Among the records that follow, find the line with "Möbellift (329, 39)" and the line with "[twitter] (196, 24)". Set down those lines and all lines between them exactly, without adding anything.

Stored entries:
•••
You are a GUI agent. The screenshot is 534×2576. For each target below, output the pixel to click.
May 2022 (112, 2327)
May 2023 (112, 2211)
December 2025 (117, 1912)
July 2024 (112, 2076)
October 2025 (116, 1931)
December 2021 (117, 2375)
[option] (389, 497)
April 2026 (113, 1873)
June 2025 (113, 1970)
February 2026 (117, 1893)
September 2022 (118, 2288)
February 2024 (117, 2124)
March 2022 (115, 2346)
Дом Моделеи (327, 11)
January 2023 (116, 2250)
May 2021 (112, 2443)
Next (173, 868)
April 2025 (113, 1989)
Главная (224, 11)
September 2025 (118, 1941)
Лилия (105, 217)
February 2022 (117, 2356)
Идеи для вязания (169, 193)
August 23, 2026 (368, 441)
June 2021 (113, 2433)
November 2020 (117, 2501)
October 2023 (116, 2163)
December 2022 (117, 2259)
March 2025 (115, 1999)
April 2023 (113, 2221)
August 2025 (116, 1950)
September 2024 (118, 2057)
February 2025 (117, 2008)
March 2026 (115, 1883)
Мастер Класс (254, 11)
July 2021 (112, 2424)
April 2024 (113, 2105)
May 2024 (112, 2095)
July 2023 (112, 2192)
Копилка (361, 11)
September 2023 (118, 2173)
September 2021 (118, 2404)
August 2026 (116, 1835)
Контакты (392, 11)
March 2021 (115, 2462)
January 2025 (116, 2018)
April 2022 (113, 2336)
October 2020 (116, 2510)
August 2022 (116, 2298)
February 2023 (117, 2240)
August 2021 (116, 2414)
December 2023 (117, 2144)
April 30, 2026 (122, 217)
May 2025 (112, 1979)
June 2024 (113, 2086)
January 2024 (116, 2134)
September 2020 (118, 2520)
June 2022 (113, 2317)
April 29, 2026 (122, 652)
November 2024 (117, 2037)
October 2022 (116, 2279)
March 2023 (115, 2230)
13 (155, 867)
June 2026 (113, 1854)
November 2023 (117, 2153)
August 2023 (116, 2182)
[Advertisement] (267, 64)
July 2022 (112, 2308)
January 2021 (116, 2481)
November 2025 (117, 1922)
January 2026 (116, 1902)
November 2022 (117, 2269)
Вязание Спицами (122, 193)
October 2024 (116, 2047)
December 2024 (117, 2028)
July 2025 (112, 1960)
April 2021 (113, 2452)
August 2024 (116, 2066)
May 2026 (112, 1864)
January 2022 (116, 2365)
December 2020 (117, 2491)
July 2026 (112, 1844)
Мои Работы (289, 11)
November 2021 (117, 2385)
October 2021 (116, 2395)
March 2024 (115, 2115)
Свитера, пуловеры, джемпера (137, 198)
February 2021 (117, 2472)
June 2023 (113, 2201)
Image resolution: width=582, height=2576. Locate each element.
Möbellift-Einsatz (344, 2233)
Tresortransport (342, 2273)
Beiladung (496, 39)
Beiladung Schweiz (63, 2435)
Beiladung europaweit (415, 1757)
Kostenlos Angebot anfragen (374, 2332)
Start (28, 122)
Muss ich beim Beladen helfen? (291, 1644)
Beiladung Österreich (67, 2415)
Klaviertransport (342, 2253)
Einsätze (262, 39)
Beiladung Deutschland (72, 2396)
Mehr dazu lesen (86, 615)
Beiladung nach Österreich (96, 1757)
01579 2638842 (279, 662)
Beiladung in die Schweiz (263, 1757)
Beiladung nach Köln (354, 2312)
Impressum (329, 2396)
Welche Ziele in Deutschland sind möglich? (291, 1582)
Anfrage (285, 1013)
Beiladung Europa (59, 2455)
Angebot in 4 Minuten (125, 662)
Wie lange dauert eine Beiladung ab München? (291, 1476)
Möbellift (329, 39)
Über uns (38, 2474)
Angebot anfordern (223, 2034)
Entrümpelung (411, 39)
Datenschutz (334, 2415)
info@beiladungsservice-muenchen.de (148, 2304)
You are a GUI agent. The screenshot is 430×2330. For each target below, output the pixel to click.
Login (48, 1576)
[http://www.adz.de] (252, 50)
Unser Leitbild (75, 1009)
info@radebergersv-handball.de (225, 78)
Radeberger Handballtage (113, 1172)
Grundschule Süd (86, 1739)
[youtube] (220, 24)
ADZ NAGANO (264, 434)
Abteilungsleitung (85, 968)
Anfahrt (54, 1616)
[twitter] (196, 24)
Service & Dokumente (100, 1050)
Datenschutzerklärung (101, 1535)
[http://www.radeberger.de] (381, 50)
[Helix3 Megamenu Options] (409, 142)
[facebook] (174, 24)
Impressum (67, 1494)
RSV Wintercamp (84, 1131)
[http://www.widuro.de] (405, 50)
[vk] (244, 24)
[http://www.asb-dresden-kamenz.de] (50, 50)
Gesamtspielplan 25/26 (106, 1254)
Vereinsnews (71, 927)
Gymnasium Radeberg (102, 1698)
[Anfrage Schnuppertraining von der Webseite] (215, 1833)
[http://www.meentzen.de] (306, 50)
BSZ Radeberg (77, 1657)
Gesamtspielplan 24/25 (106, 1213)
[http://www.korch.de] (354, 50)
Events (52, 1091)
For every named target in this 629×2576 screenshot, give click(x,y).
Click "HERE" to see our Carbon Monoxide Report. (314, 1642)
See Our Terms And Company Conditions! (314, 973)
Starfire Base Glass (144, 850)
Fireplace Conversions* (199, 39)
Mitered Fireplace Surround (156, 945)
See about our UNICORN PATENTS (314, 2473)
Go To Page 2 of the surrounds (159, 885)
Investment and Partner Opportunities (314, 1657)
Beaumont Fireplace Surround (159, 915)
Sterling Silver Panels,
•••
> _Answer for the task_:
Möbellift (329, 39)
Über uns (38, 2474)
Angebot anfordern (223, 2034)
Entrümpelung (411, 39)
Datenschutz (334, 2415)
info@beiladungsservice-muenchen.de (148, 2304)
You are a GUI agent. The screenshot is 430×2330. For each target below, output the pixel to click.
Login (48, 1576)
[http://www.adz.de] (252, 50)
Unser Leitbild (75, 1009)
info@radebergersv-handball.de (225, 78)
Radeberger Handballtage (113, 1172)
Grundschule Süd (86, 1739)
[youtube] (220, 24)
ADZ NAGANO (264, 434)
Abteilungsleitung (85, 968)
Anfahrt (54, 1616)
[twitter] (196, 24)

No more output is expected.